Cloud Firestore Automatically Schedule Data Backup and Restore (Export and Import)
In the previous article, we learnt everything about how to export data from Cloud Firestore into Cloud Storage and import data from Cloud Storage into Cloud Firestore (vice-versa). A very common requirement is to have backup and restore operations scheduled to run at regular intervals. For instance backup the entire database daily without any manual intervention.
To schedule regular imports and exports, we could use the gcloud
CLI utility or the Cloud SDK scripts (as shown in the previous article) with cron jobs. But there’s an even better way to do the same with a Firebase Function that is triggered by a Cloud Schedular job at regular intervals.

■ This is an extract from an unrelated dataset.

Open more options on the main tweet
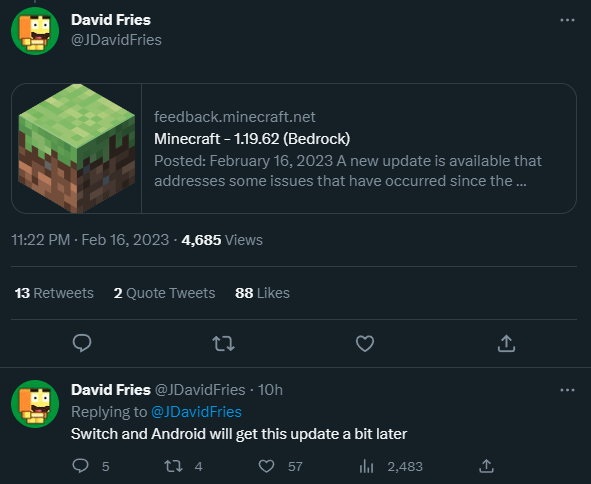Screen dimensions: 591x484 click(x=567, y=20)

Export a function from your functions/index.js
that looks like this:
const functions = require('firebase-functions');
const firestore = require('firebase-admin/firestore');
const client = new firestore.v1.FirestoreAdminClient();
exports.scheduledFirestoreExport = functions.pubsub
.schedule('every 24 hours')
.onRun(async (context) => {
const projectId = process.env.GCP_PROJECT || process.env.GCLOUD_PROJECT;
const databaseName = client.databasePath(projectId, '(default)');
// Replace BUCKET_NAME with the actual value
const bucket = `gs://[BUCKET_NAME]`;
try {
const responses = await client.exportDocuments({
name: databaseName,
outputUriPrefix: bucket,
// Entire DB
collectionIds: [],
});
const res = responses[0];
console.log(`Export Operation Response: ${res.name}`);
} catch (err) {
console.error(err);
throw new Error('Export Operation Failed');
}
});
Most of the export logic above is borrowed from the previous article. As far as the scheduling logic goes, we create a scheduled function using functions.pubsub.schedule('your schedule').onRun((context) => { ... })

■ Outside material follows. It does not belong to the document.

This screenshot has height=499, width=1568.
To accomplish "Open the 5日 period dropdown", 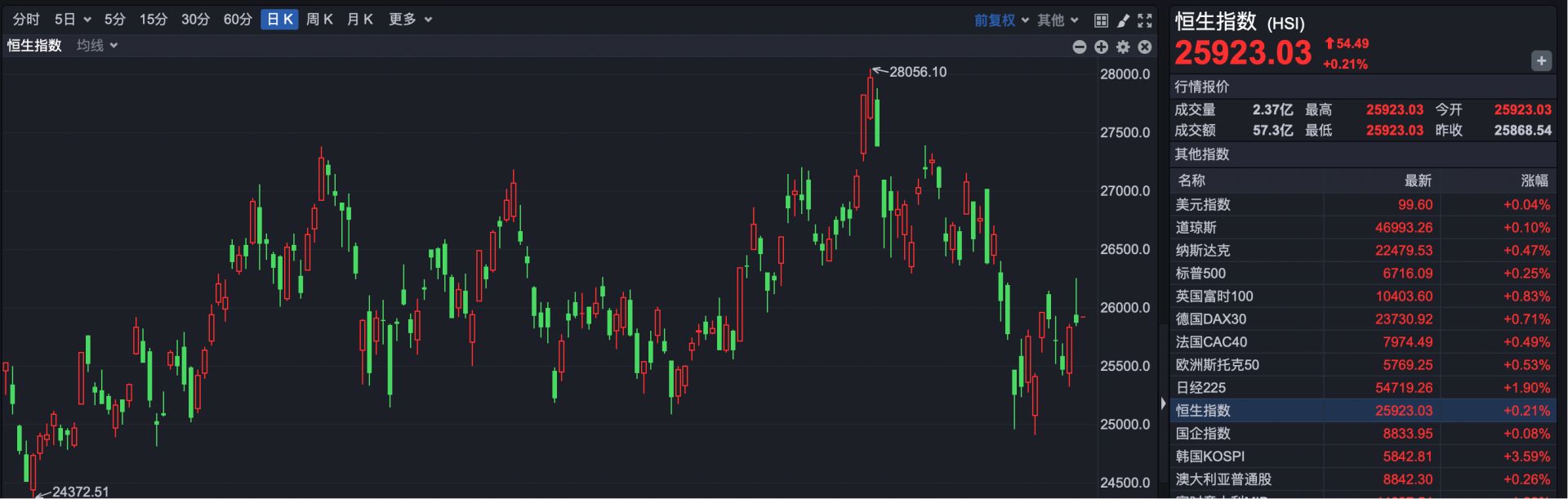I will pyautogui.click(x=73, y=20).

. In this case we schedule the function to run once every 24 hours (daily). This code creates a Pub/Sub topic and uses Cloud Scheduler to trigger events on that topic at the specified schedule that ends up running the function.
You may want to make the following changes in the code snippet above:
- Change the
BUCKET_NAME
to the desired bucket name value. - Modify
every 24 hours
to something more suitable for your needs. You can use the unix-cron syntax or the AppEngine cron.yaml format. - If you want to export specific collection (groups), then specify them in
collectionIds
instead of an empty array. - If you want to import documents instead of exporting, feel free to borrow the Client SDK
importDocuments
code from the previous article.
Finally, deploy the scheduled Cloud Function code to Firebase:
# Deploy all functions
$ firebase deploy --only functions
# or Deploy just a single function
$ firebase deploy --only functions:scheduledFirestoreExport
Configure Appropriate Permissions
Your Cloud Function will use the project’s default service account to perform the import and export operations. The service account looks like this:
[email protected]
Performing import and export operations require permissions that are covered by the following two roles:
Storage Admin
– The default service account should have this role’s permissions for the same project by default. So you need not do anything here.Cloud Datastore Import Export Admin
– You will have to make sure this role is assigned to the service account so that the required/relevant permissions are granted.
Trigger a Test Run
Once the function has been deployed, the scheduler job will be created which will trigger the Cloud Function at the specified interval. For testing though, you may want to trigger a test run. To do that, follow these steps:
- Go to https://console.cloud.google.com/cloudscheduler
- Click on Actions > Force a job run for the relevant scheduled job
Then to view the function logs:
- Go to https://console.cloud.google.com/functions
- Click on the relevant function
- Click on the LOGS tab